# IT job opportunities for women in abudabi



## loveme (Apr 26, 2017)

Hi all,
I am from India and i wanted to know how is the growth prospect of women in IT industry specially in abudabhi as I heard that some places in UAE restrict women from going outside after 6pm or without male company and not many companies recruit women. Please advice


----------



## Stevesolar (Dec 21, 2012)

loveme said:


> Hi all,
> I am from India and i wanted to know how is the growth prospect of women in IT industry specially in abudabhi as I heard that some places in UAE restrict women from going outside after 6pm or without male company and not many companies recruit women.
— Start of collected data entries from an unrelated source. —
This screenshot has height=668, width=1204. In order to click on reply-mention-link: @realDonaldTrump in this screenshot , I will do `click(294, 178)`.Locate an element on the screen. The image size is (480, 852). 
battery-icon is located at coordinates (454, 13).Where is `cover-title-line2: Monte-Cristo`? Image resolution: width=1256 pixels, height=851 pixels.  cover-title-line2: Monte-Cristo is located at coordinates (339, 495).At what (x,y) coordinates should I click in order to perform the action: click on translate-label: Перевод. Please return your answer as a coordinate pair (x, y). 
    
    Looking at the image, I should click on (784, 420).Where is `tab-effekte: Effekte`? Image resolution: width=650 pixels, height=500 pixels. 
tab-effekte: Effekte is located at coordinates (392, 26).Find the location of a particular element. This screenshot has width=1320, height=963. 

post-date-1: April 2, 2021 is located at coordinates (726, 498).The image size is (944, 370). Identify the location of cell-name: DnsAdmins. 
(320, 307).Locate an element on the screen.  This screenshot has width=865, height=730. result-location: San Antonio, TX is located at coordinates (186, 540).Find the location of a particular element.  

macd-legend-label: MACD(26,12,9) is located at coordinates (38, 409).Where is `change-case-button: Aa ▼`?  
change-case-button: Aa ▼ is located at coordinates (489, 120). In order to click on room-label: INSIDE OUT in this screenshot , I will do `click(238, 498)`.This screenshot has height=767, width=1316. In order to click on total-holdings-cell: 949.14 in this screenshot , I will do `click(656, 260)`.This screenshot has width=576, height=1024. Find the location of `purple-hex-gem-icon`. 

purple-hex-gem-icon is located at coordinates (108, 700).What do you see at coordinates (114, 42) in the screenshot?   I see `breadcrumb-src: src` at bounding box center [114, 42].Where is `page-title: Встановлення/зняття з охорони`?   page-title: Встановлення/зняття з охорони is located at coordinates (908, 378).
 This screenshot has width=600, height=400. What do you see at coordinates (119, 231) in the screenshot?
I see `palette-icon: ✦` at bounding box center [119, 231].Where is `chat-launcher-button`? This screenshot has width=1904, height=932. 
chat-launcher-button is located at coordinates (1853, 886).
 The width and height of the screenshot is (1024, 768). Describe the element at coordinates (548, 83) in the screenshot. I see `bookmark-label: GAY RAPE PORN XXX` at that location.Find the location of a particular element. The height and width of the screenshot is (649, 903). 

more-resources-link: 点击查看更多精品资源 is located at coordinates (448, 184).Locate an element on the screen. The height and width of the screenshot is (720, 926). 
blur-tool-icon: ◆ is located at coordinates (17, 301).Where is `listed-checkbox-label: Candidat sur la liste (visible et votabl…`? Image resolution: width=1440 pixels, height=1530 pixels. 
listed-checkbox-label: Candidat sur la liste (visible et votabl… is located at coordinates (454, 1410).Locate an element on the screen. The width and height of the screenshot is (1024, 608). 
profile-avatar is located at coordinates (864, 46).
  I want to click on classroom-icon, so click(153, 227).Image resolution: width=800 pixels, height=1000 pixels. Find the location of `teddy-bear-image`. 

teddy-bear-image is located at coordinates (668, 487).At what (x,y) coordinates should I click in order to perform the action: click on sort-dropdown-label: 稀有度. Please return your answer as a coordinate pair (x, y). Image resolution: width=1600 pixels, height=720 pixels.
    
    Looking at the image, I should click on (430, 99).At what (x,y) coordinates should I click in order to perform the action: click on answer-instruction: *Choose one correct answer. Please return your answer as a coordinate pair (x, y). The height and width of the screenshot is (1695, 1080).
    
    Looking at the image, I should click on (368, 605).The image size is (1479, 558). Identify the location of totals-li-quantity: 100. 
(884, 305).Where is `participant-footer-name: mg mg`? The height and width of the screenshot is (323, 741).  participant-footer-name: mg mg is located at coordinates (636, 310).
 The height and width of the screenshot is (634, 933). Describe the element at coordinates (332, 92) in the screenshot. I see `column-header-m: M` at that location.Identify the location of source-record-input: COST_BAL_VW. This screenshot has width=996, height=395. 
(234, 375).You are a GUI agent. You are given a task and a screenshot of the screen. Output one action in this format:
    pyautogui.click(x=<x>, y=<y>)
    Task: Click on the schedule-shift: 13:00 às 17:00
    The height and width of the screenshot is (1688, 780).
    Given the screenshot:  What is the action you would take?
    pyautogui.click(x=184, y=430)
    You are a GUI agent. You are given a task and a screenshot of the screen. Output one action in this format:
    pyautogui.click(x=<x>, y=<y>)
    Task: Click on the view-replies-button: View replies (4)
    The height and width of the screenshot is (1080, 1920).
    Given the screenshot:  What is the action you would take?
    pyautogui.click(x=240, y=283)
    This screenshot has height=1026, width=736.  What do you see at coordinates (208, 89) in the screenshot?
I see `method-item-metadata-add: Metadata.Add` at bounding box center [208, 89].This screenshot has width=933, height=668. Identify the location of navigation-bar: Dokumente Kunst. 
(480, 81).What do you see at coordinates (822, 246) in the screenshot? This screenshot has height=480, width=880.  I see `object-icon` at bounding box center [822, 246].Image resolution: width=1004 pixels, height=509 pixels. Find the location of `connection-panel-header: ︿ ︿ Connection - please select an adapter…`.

Please advice


Hi,
I think you might have got your geography mixed up!
The UAE is not Saudi Arabia and women can go out at night and even drive here!
Jobs are available across all sectors
Cheers
Steve


----------



## loveme (Apr 26, 2017)

Is the salary of 30lakhs per anum sufficient for both husband and wife to rent a house and live there?


----------



## RashidS (Apr 26, 2017)

No its not true. Womens here get equal importance as men. No boundations for late night.Jobs are also for both across all sectors.


----------



## svgeorge (Jul 9, 2016)

loveme said:


> Is the salary of 30lakhs per anum sufficient for both husband and wife to rent a house and live there?


Yes, you can rent and live a modest life.. you can also manage to save around 20-30% of that amount by limiting your expenses.. all of it is taxfree so that's a bonus.


----------



## Sunder (Mar 11, 2014)

loveme said:


> Is the salary of 30lakhs per anum sufficient for both husband and wife to rent a house and live there?


Hello,

I believe the offer would be something like 15-18000 AED per month. Abu Dhabi is costly and your lifestyle will decide how much you save.

The salary will be based on your experience, the more experienced you are the more the salary.

All the best.

Thanks,
Sunder.


----------